GIVEN RECORDS —
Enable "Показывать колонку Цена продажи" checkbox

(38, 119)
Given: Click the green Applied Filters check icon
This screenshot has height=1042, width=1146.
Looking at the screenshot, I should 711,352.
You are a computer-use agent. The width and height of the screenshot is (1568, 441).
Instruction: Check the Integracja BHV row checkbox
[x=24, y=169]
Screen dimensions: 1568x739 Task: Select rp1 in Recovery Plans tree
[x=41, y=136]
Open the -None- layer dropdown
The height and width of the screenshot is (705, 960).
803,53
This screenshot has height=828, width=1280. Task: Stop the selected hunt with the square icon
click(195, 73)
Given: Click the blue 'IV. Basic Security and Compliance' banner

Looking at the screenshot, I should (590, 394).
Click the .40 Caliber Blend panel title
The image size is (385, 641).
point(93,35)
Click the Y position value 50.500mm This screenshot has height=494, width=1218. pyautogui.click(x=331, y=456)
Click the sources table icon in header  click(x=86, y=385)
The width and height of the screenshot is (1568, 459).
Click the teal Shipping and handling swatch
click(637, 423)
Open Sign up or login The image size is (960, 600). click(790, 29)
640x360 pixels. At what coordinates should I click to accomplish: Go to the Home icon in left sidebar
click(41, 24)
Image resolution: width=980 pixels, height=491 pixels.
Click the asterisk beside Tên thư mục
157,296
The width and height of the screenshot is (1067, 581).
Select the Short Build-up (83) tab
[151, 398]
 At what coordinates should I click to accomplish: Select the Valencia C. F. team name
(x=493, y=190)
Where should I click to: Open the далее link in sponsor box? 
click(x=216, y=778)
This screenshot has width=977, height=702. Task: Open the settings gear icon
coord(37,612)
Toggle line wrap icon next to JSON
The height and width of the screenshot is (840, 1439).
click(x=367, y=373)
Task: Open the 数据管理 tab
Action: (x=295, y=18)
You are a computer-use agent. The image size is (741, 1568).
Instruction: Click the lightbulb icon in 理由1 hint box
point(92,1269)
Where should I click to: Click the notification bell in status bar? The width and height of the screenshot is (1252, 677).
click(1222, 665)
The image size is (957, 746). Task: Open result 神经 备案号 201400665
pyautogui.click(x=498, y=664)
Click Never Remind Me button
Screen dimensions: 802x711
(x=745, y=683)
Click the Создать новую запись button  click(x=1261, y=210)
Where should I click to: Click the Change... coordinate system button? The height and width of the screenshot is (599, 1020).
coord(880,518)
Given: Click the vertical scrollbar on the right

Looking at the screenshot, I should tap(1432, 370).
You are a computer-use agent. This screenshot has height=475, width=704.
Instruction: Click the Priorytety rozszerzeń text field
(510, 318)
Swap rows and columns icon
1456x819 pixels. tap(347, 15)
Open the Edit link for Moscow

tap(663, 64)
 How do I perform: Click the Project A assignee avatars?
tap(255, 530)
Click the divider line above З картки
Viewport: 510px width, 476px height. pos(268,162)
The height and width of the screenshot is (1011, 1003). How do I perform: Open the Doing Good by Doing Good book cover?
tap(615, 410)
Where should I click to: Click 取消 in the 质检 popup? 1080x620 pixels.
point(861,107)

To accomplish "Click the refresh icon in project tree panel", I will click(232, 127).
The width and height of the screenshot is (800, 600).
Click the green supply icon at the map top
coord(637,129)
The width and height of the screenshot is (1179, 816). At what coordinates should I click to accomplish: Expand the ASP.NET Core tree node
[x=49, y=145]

WHAT THE TASK REQUIRES — Whenever a line in the records above contains the string "agent", copy that line.

EXERCISE RESPONSE —
You are a computer-use agent. The width and height of the screenshot is (1568, 441).
You are a computer-use agent. The image size is (741, 1568).
You are a computer-use agent. This screenshot has height=475, width=704.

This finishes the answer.